Species diversity of Asian dogwood, Cornus kousa
4th paper out in 2020
In our just-published paper, we investigate species diversity and phylogeographic history of Asian dogwood, Cornus kousa. This is the first detailed report on C. kousa species diversity and evolutionary history inference. Asian dogwood is an east-Asia native tree, the most economically important species of the dogwood genus, owing to its desirable horticultural traits and ability to hybridize with North America-native dogwoods.
To assess the species genetic diversity and to better inform the ongoing and future breeding efforts, we assembled an herbarium and arboretum collection of 131 non-cultivated C. kousa specimens. This is better then a collection trip across Asia - especially these days... This also indicates the strength of the current living and preserved plant collections.
For genotyping and downstream analyses of our C. kousa collection, we developed genic eSSRs and also used published nuclear genomic gSSRs. After a blackbox of analyses, the study yielded insights into the tree diversity. The data pointed to the species distinct genetic pools related to the plant country of origin. This can be helpful in the development of the commercial cultivars for this important ornamental crop with increased pyramided utility traits.

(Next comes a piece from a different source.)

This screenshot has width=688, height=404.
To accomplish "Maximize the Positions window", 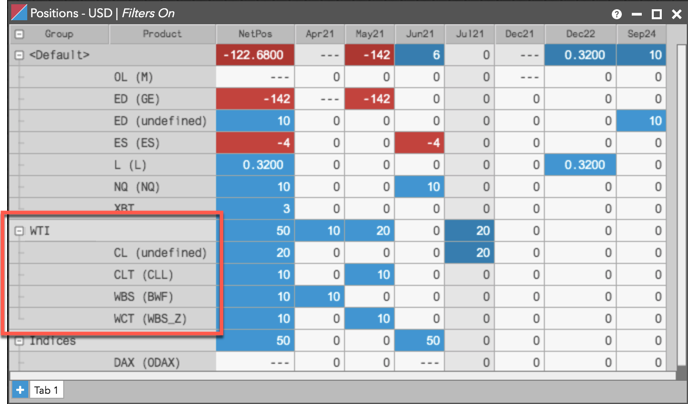I will (656, 14).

Here, we report a number of helpful indices, such as species-wide mutation rate, time of split among the populations, evolutionary inferences, etc. To our knowledge, there are few studies utilizing the same gDNA collection to compare performance of genomic and genic microsatellites.
Of note, this project won the 2018 EUReCA competition, as delivered by our then-undergraduate research assistant, Logan. He outcompeted more than 600 similar undergrad research presentations. Logan also won the within-UTIA leg of this competition.